• **AUSGANGSTEXT**
☆ ☆ ☆ ☆ ☆
Gegen diesen Bescheid richtet sich die vorliegende, wegen Rechtswidrigkeit des Inhaltes und wegen Rechtswidrigkeit infolge Verletzung von Verfahrensvorschriften erhobene Beschwerde.

Die belangte Behörde hat die Akten des Verwaltungsverfahrens vorgelegt und in einer Gegenschrift die Abweisung der Beschwerde beantragt.

Der Verwaltungsgerichtshof hat in einem gemäß § 12 Abs. 1 Z 2 VwGG gebildeten Senat erwogen:

Die Beschwerdeführerin strebt an und es wurde ihr mit dem angefochtenen Bescheid - unter Bedingungen - bewilligt die Ausübung des Berufes als diplomierte Krankenschwester im Sinne des § 23 lit. a Krankenpflegegesetz. Nach dem dort verwiesenen § 5 Abs. 1 Krankenpflegegesetz umfaßt die allgemeine Krankenpflege die Pflege bei Erkrankungen aller Art, die Wochenbettpflege sowie die Pflege und Ernährung von Neugeborenen. Über die Ausbildung in der allgemeinen Krankenpflege enthalten zunächst die §§ 6 bis 9 Krankenpflegegesetz allgemeine Bestimmungen, die §§ 10 bis 13 Bestimmungen über die Dauer und Art der Ausbildung in Krankenpflegeschulen, die §§ 14 bis 16 Vorschriften über Prüfungen und Zeugnisse. Die gesetzlichen Ausbildungsbestimmungen werden ergänzt durch die Bestimmungen der Ersten Krankenpflegeverordnung (BGBl. Nr. 634/1973), welche in ihren Anlagen ins einzelne gehende Vorschriften über die Mindeststundenanzahl für die einzelnen Unterrichtsfächer in den einzelnen Ausbildungsjahren enthält.
☆ ☆ ☆ ☆ ☆
• **BEREITGESTELLTE DATENSÄTZE**
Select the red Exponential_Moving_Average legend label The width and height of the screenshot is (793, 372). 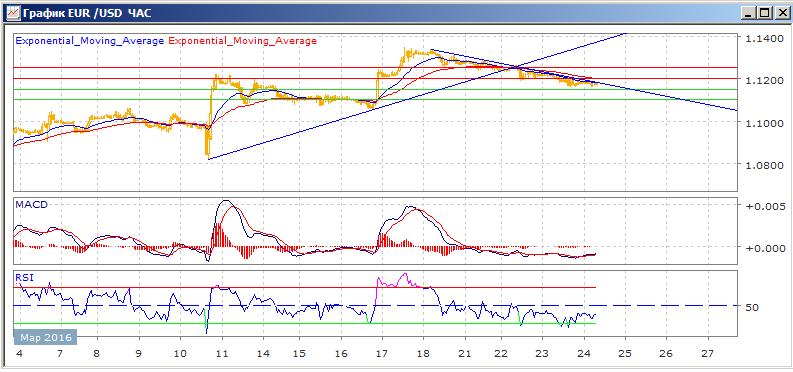coord(242,41)
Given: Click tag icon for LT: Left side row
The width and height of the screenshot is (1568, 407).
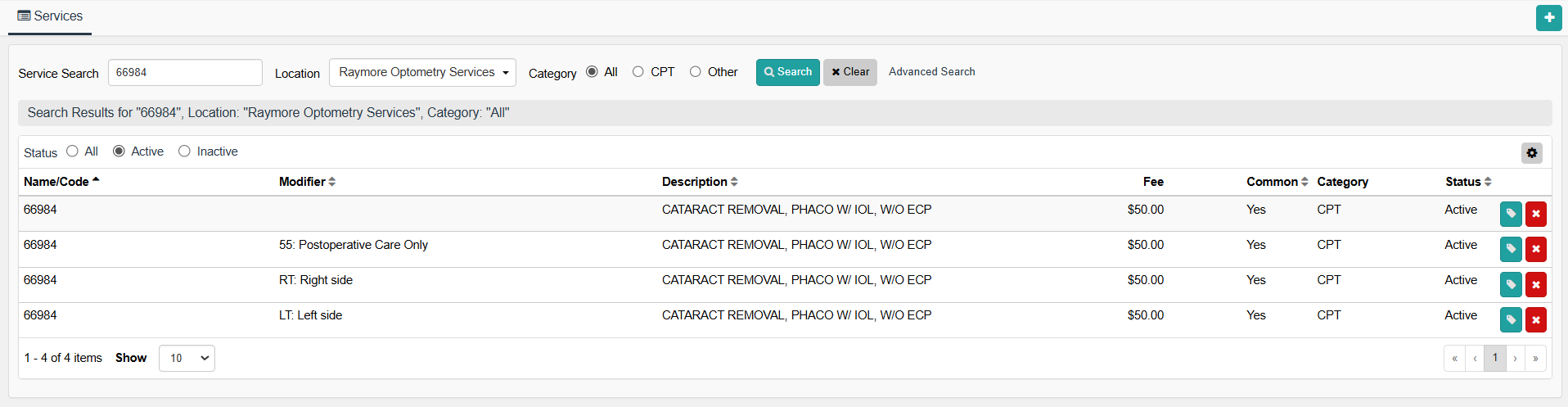Looking at the screenshot, I should (x=1511, y=319).
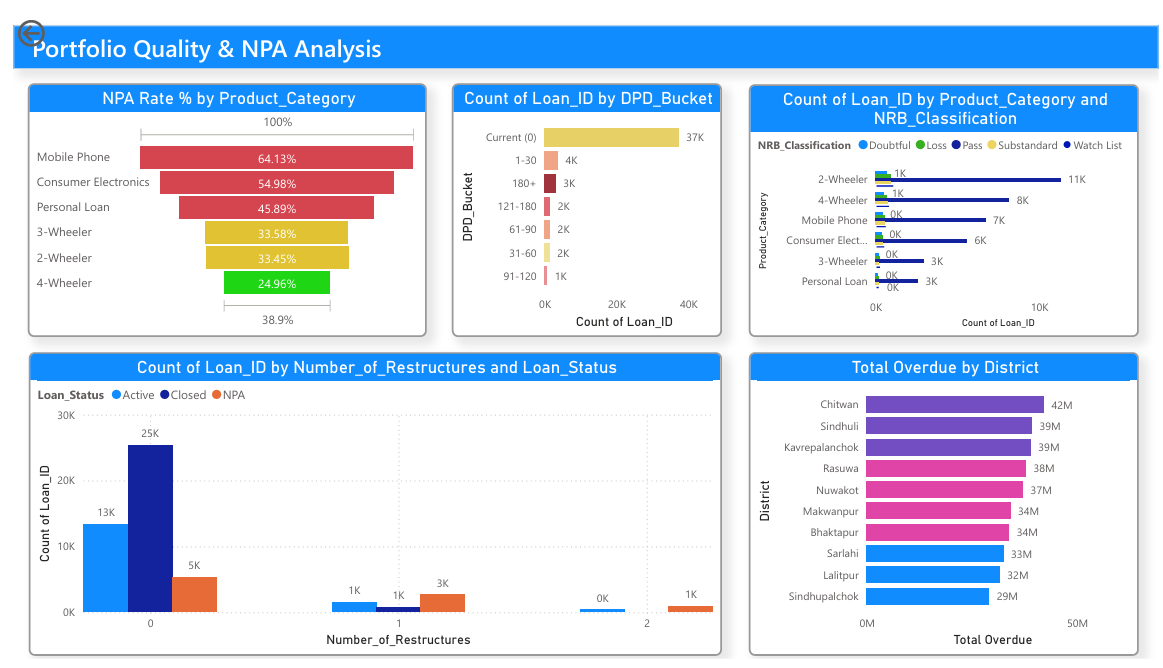
Task: Select the 2-Wheeler Pass 11K bar
Action: coord(969,180)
☆ ☆ ☆ ☆ ☆
• **ZU ERLEDIGEN**
a. Stelle die Zeilen der Datensätze ab der Zeile mit "Given: Click tag icon for LT: Left side row" bis einschließlich zum Ende der Datensätze als JSON-Liste von Zeichenketten dar, eine Zeichenkette pro Zeile und ohne Leerzeilen. Bilder nimmst du nicht in die Antwort auf.
b. Führe den Ausgangstext über die Berufsbewilligung als diplomierte Krankenschwester nach seinem letzten Satz fort.
Ausgangstext und Datensätze stehen in keinem Zusammenhang.

• **GELÖSTE AUFGABEN**
a.
[
  "Given: Click tag icon for LT: Left side row",
  "The width and height of the screenshot is (1568, 407).",
  "Looking at the screenshot, I should (x=1511, y=319).",
  "Task: Select the 2-Wheeler Pass 11K bar",
  "Action: coord(969,180)"
]

b.
§ 15 Abs. 3 Krankenpflegegesetz lautet:

"Außerhalb Österreichs erworbene Zeugnisse über eine mit Erfolg abgeschlossene Ausbildung in der Krankenpflege sind vom Bundesministerium für Gesundheit und Umweltschutz - nunmehr Bundesminister für Gesundheit und öffentlichen Dienst - nach Anhörung der gesetzlichen Interessenvertretung der Dienstnehmer als österreichischen Diplomen gleichwertig anzuerkennen, wenn die Ausbildung im Ausland die für die Ausübung des Krankenpflegeberufes in Österreich erforderlichen Kenntnisse und Fähigkeiten vermittelt hat. Das Bundesministerium für Gesundheit und Umweltschutz kann die Anerkennung eines außerhalb Österreichs erworbenen Zeugnisses an die Bedingung knüpfen, daß die im Ausland zurückgelegte Ausbildung in Krankenanstalten, an denen Krankenpflegeschulen bestehen, ergänzt wird und der Anerkennungswerber eine Ergänzungsprüfung mit Erfolg abgelegt hat."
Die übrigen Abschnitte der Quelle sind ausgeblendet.